1 - Mangle board from Denmark, dated 1818, with the initials "DJD". Rare representation of a deer hunting scene with the help of a dog. Small tuft of hair depicting the horse's tail. Marks of use on the original paint. 60.5 x 14 cm (at the widest). Numerous wormholes (treated). Old restoration of the neck with a fine wrought iron pin.
2 - Mangle board from Denmark, dated 1796. The sculpture is of great finesse, the traditional geometrical shapes are executed with great care, and four hearts recall the matrimonial origin of the object. 61 x 17 cm at the widest. The horse shows the stigmata of a very long use. The board was subsequently coated with a glossy varnish. A former owner has written his name on the reverse of the board in black felt pen.

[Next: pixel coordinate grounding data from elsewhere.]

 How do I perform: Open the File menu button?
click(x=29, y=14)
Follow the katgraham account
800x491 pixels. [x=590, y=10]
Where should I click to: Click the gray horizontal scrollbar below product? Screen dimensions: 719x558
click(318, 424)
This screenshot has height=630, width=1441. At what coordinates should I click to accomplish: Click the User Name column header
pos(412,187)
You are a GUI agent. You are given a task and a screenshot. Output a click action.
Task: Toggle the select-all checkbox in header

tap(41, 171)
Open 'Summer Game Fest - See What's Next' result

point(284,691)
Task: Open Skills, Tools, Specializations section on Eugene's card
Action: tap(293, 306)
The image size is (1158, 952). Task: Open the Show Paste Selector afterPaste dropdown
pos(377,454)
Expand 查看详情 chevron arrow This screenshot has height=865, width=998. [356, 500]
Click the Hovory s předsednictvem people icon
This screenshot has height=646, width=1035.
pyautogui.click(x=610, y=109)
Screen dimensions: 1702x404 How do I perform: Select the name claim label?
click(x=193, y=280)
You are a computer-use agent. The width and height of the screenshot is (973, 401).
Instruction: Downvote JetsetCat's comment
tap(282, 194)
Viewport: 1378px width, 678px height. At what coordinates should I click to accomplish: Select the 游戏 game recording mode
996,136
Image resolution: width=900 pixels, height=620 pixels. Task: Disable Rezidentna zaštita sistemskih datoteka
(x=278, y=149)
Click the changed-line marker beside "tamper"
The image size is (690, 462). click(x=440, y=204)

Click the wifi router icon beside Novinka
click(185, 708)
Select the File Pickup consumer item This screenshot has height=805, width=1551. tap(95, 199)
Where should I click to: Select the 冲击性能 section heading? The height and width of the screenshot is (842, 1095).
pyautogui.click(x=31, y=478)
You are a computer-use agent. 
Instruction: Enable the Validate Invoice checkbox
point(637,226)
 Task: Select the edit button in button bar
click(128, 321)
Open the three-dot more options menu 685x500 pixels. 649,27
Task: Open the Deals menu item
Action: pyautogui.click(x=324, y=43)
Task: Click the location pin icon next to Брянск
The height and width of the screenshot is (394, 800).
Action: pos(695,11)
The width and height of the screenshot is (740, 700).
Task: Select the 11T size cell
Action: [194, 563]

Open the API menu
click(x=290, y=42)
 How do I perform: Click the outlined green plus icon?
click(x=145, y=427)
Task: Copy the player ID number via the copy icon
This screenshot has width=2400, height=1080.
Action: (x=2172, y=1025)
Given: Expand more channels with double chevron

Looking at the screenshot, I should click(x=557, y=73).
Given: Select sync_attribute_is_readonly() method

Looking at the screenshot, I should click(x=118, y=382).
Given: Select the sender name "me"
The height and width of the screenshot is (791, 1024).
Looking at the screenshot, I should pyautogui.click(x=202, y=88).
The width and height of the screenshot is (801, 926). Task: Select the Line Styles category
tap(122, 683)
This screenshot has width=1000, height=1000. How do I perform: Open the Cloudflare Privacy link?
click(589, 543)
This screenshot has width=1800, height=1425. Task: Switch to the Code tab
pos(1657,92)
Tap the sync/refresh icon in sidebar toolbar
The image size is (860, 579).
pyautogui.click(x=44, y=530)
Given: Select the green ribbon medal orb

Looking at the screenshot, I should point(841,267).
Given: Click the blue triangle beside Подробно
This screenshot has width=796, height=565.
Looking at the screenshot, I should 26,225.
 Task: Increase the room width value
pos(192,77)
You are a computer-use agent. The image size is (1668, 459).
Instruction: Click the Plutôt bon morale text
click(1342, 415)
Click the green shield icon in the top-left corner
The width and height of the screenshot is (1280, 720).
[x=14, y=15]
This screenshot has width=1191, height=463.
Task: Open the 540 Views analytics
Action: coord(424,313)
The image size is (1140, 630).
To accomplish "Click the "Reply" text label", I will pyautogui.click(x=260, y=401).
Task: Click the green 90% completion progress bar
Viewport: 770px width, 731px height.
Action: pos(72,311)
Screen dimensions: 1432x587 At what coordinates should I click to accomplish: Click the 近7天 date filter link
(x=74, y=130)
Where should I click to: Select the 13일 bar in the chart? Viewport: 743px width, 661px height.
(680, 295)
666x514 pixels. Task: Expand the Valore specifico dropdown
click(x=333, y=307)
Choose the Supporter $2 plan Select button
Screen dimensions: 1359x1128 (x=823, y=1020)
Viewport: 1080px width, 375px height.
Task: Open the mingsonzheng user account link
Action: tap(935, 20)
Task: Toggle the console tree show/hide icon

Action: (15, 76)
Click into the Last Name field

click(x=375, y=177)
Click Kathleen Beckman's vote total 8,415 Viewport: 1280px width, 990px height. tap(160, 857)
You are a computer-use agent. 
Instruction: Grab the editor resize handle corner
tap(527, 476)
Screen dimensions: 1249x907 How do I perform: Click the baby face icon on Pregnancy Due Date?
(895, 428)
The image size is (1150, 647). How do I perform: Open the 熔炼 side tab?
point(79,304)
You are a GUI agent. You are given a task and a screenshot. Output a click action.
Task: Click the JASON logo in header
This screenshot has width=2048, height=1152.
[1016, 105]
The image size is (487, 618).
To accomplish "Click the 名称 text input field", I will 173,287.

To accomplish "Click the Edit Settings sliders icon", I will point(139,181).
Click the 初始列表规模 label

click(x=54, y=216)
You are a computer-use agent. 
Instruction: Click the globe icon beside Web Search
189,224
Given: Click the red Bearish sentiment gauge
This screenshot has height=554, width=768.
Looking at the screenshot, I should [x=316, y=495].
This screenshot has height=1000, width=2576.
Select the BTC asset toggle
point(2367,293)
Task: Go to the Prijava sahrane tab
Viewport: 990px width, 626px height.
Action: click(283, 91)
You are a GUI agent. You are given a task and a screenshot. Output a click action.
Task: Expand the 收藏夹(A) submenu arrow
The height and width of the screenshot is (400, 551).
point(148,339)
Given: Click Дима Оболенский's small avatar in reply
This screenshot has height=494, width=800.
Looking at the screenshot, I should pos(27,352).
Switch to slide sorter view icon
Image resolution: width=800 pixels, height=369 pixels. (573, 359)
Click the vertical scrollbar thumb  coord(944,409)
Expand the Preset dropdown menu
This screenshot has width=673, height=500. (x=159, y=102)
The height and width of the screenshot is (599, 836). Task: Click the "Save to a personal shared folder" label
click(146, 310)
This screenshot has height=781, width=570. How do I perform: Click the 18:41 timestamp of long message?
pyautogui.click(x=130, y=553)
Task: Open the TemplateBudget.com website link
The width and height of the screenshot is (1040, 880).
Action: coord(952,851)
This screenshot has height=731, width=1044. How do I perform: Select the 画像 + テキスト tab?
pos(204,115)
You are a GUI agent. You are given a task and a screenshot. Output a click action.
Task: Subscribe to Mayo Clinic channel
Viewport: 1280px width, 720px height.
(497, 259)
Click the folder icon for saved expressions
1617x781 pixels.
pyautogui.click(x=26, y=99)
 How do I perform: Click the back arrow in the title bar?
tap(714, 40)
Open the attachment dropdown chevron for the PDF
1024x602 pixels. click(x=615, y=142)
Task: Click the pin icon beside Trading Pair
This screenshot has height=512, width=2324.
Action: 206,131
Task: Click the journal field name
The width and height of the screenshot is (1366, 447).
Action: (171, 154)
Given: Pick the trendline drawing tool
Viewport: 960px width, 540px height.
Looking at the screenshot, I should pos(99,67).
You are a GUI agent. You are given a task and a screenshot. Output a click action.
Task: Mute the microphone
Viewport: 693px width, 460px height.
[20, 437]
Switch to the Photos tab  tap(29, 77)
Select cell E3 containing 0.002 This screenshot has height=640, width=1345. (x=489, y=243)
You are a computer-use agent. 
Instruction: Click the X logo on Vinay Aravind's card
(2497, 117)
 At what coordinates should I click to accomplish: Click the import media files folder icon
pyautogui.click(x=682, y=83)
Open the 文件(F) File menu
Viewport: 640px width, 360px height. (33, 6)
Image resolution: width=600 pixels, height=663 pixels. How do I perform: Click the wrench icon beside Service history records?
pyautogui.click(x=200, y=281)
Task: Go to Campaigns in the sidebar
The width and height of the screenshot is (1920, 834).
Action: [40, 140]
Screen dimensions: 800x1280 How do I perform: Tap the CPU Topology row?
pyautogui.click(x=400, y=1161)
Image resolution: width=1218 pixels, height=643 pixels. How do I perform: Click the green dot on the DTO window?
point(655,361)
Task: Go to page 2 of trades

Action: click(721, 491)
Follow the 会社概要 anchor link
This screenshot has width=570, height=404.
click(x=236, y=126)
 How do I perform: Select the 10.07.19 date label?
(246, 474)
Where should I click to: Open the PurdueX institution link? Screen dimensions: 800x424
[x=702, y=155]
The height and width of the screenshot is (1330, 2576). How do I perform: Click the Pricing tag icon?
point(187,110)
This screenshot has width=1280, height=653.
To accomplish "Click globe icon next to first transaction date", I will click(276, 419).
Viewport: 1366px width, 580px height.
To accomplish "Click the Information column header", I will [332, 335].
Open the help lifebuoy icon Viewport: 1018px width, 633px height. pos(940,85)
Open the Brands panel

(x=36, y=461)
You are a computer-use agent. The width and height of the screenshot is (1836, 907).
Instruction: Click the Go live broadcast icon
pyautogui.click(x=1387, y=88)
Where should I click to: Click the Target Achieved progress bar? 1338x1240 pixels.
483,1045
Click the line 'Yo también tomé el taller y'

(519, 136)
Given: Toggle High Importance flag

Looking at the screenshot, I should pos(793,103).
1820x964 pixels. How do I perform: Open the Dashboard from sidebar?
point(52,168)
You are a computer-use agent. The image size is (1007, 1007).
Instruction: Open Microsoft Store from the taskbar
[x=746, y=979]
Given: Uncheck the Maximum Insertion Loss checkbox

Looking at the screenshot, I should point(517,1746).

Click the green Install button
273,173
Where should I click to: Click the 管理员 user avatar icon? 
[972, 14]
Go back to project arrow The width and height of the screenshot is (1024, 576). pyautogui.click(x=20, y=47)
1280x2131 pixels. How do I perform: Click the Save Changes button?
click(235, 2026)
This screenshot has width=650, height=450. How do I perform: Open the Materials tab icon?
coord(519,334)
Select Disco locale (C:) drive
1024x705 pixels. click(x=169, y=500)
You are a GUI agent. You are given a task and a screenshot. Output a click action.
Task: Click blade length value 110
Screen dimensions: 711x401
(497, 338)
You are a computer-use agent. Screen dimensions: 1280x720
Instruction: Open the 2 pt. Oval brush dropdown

3 - Mangle board from Northern Germany, dating from the first half of the 18th century. Sumptuous mermaid-shaped handle, with a body entirely covered with fish scales and framed by two spirals winding on themselves. Superb original paint, in pastel blue, red and yellow tones. Marked traces of use. 62 x 14 cm. Two slits in the handle due to two wrought iron nails. Initials ("HvP") on the back of the board, in white paint.
4 - Mangle board from Norway, dated 1840.
5 - Mangle board from Denmark, dated 1820. Extremely rare representation of a two-headed horse. The carved floral motifs on the board suggest that it was made in Sjælland. 63 x 15 cm at the widest. The board was varnished later. A small break with missing parts, and two corners were broken and neatly glued back together.
6 - Extraordinary German Renaissance mangle board from the 17th century. Unique representation of the Virgin Mary with her hands joined in prayer and halo, sculpted with art - the draping of her tunic is sublime. The handle, which shows long use, depicts a head with curly hair that seems to be surmounted by two ram's horns. 57 x 16 cm at its widest. Old Danish label on the reverse.
7 - Mangle board from Norway, dating from the first half of the 19th century. It is embellished with superb acanthus leaves in relief (unique to my knowledge) and a grip button. 63 x 10 cm at the widest. There are two slits on the reverse side (15 and 9 cm long), which is why the handle moves a little.
8 - Mangle board from Germany, dated 1729. The mermaid-shaped handle was probably cleaned to thin the wood and make it stand out. However, it is original. 64 x 12 cm.
9 - Mangle board from Denmark, dated 1821.